:: Dataset records ::
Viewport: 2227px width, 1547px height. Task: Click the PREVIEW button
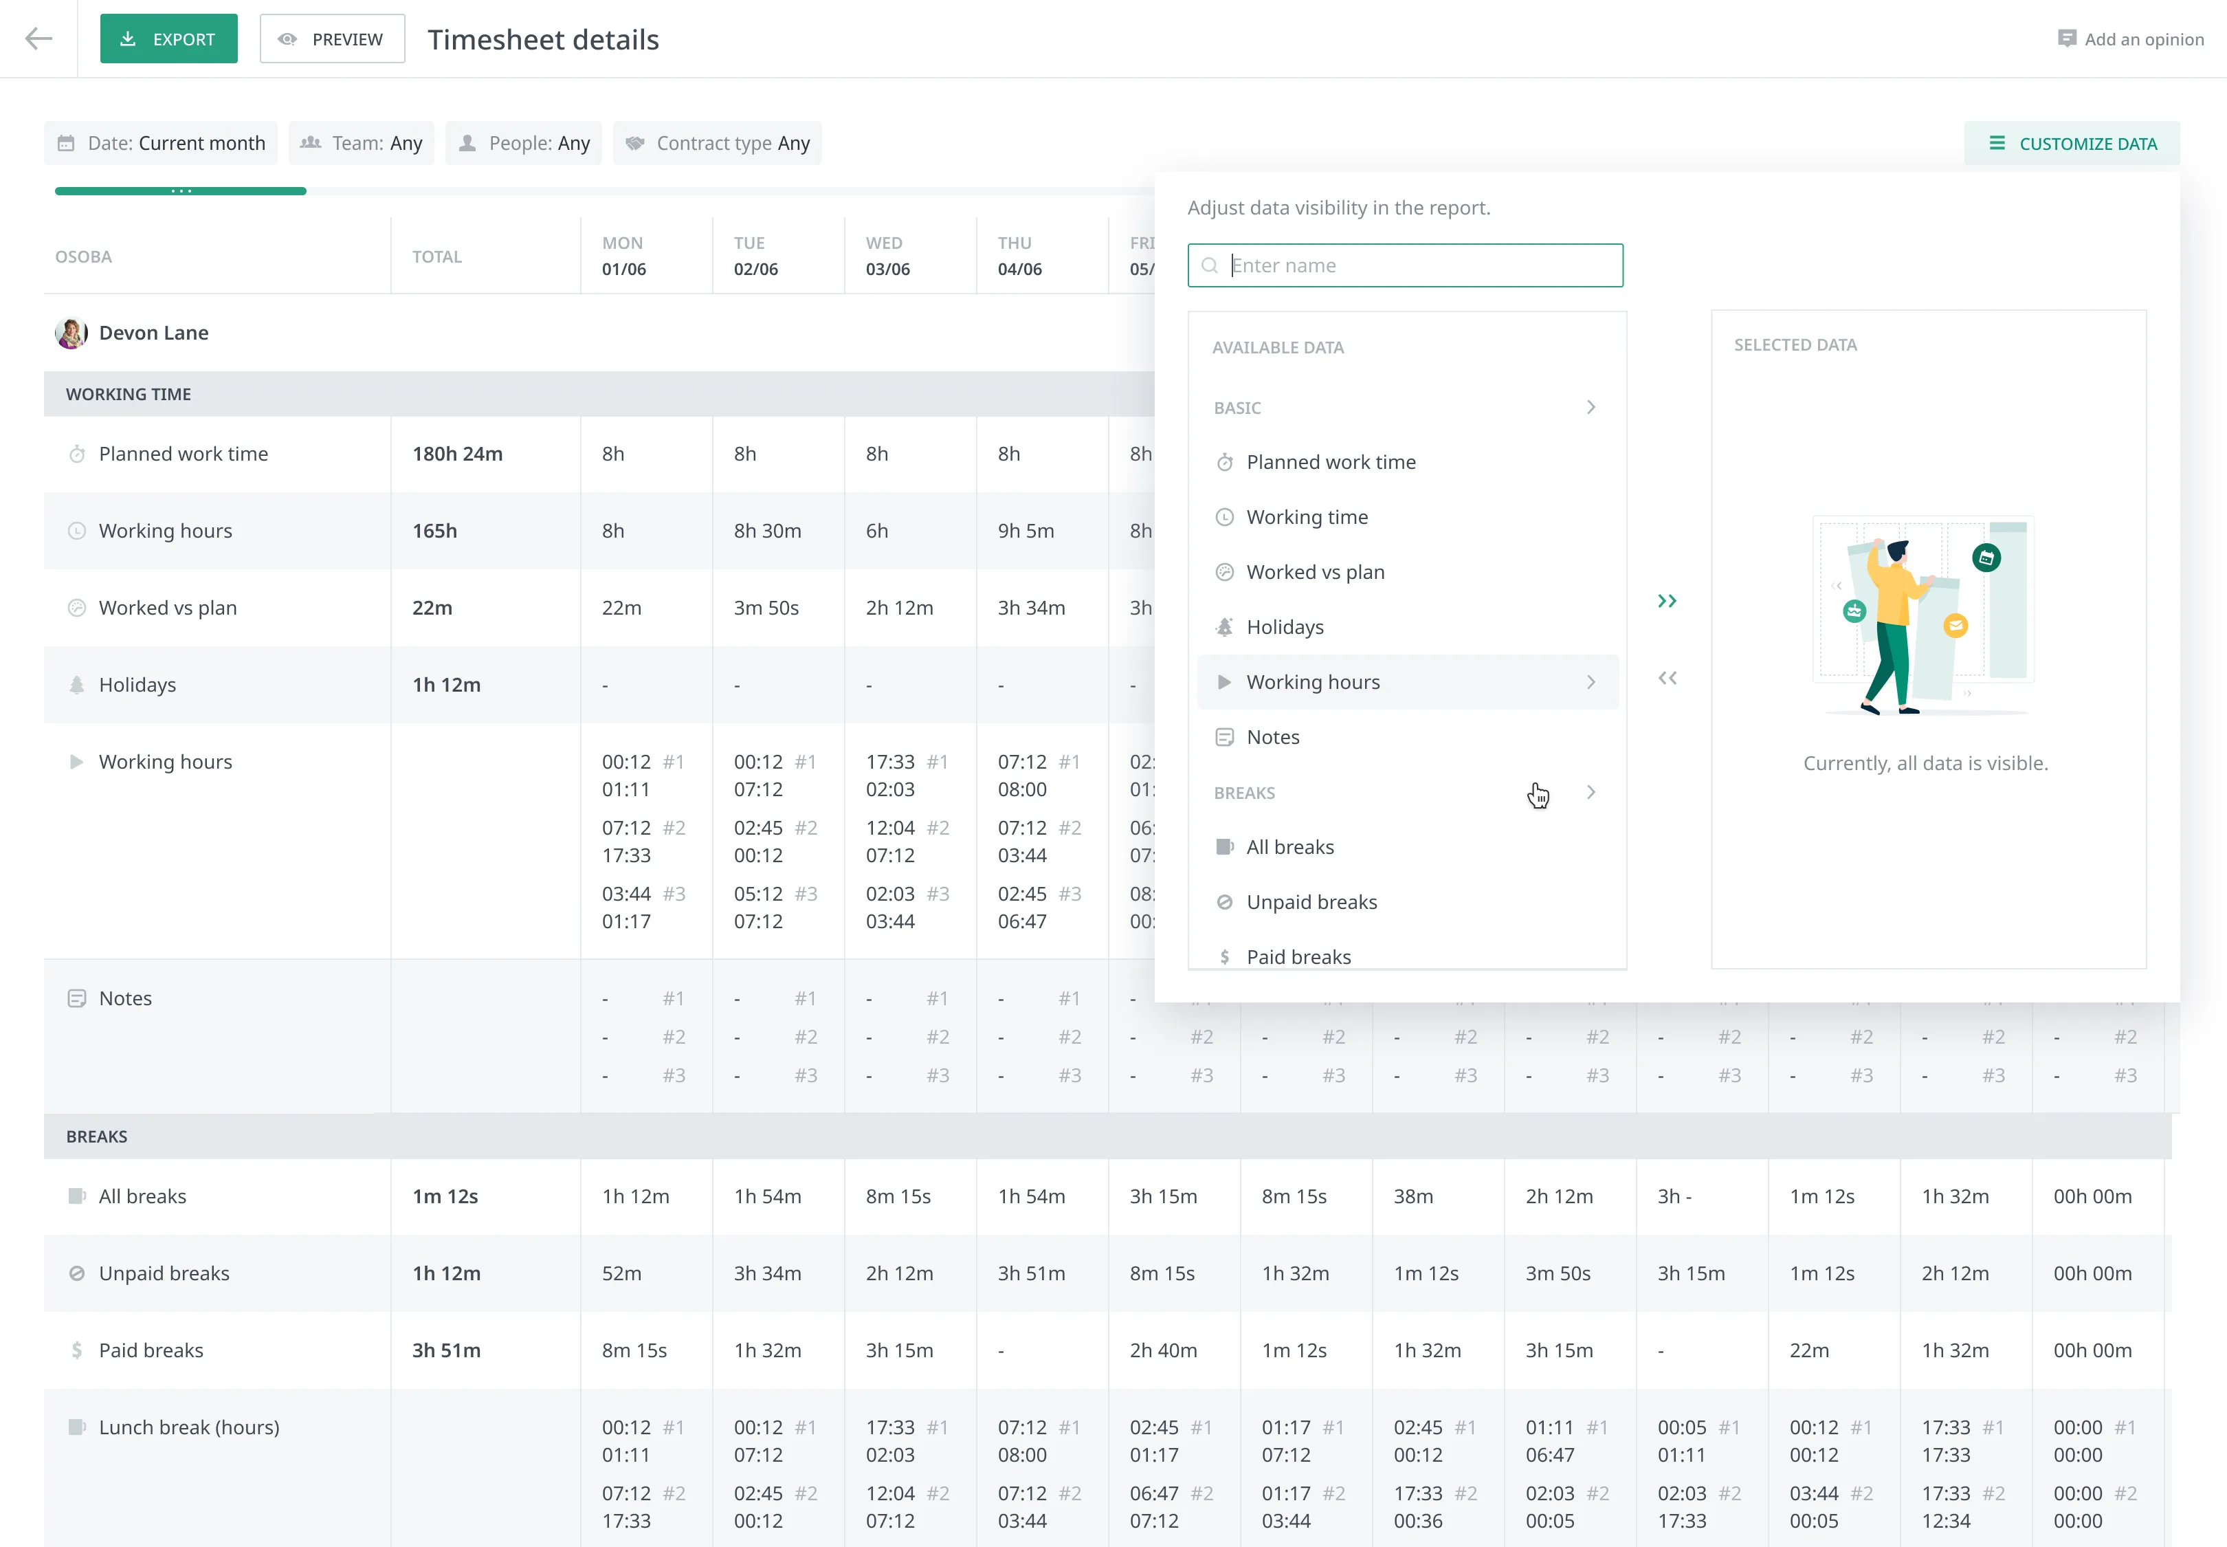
:::
:: Dataset records ::
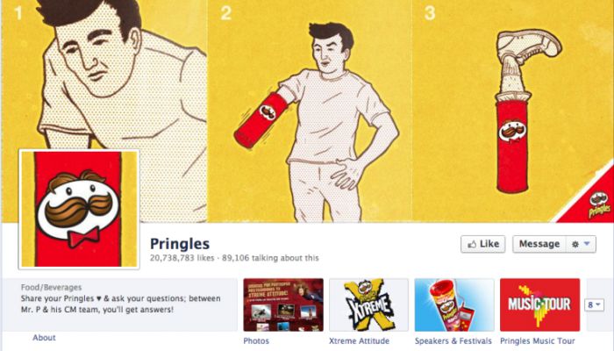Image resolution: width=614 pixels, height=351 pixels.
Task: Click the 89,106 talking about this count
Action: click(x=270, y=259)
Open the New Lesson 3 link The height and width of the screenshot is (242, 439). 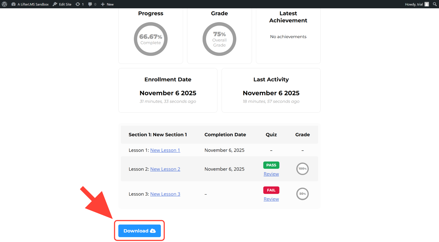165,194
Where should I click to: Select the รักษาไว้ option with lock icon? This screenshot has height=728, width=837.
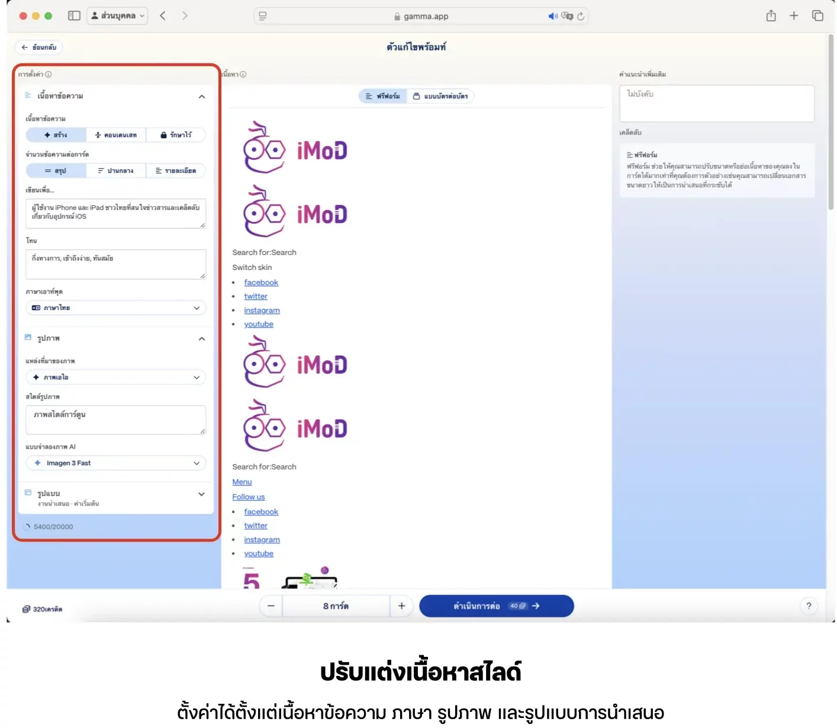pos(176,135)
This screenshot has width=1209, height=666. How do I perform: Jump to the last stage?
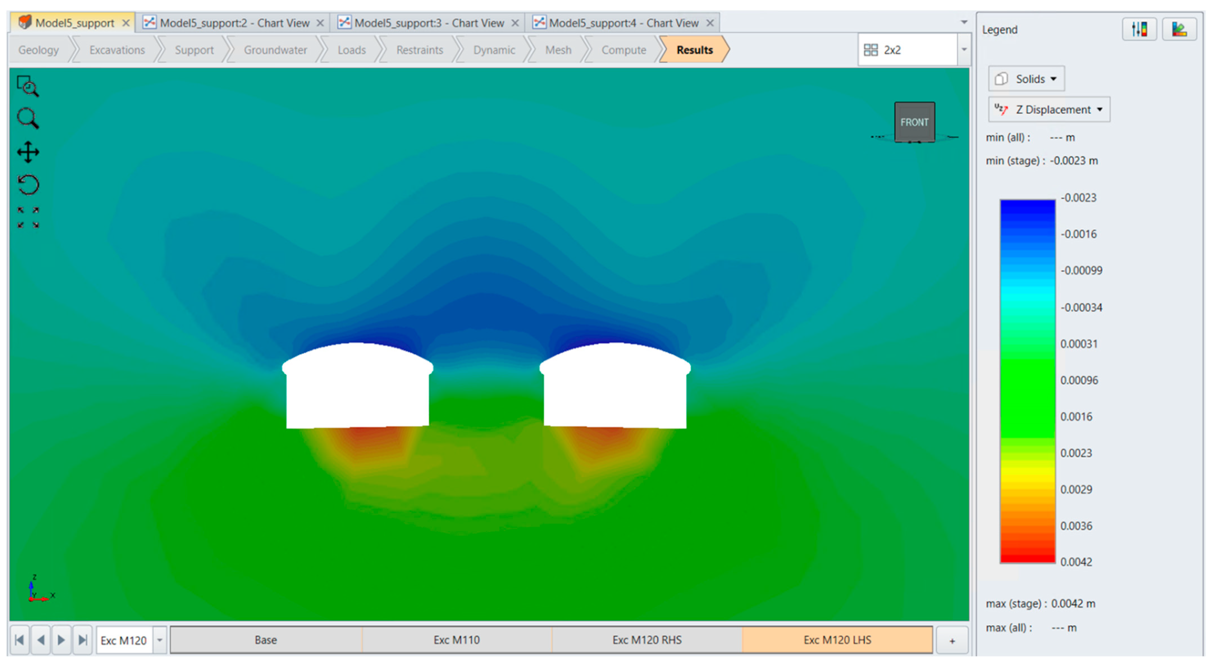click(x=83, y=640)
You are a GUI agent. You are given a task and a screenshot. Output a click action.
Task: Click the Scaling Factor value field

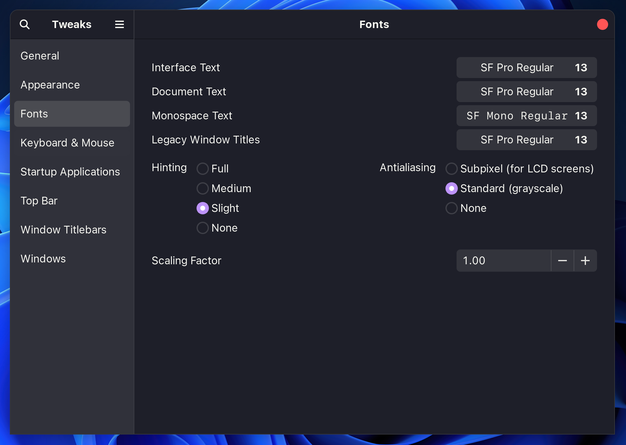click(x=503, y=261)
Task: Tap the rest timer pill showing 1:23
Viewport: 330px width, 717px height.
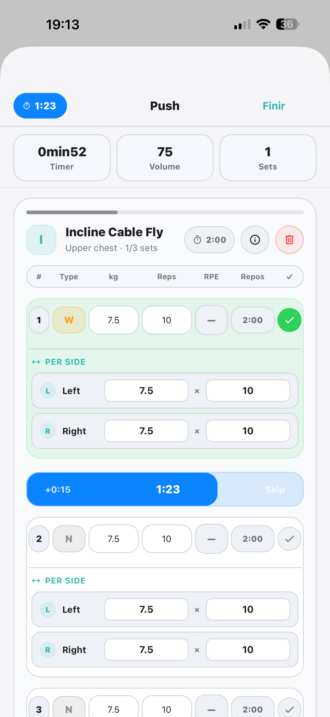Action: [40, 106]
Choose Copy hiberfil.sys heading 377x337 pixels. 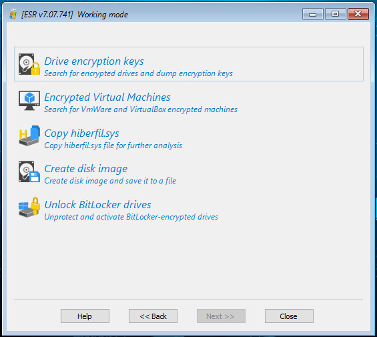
:::
#### What to do
Could you rewrite the listing from the line with "You are a GUI" up to and including the line with "Choose Copy hiberfil.sys", changing "Scaling Factor" to "Zoom Level" and leaving everything else the same? Omit the pictures.

#### Exercise solution
You are a GUI agent. You are given a task and a screenshot. Output a click action.
Task: Click the Zoom Level value field

click(x=503, y=261)
Task: Tap the rest timer pill showing 1:23
Viewport: 330px width, 717px height.
Action: [40, 106]
Choose Copy hiberfil.sys heading 377x337 pixels. 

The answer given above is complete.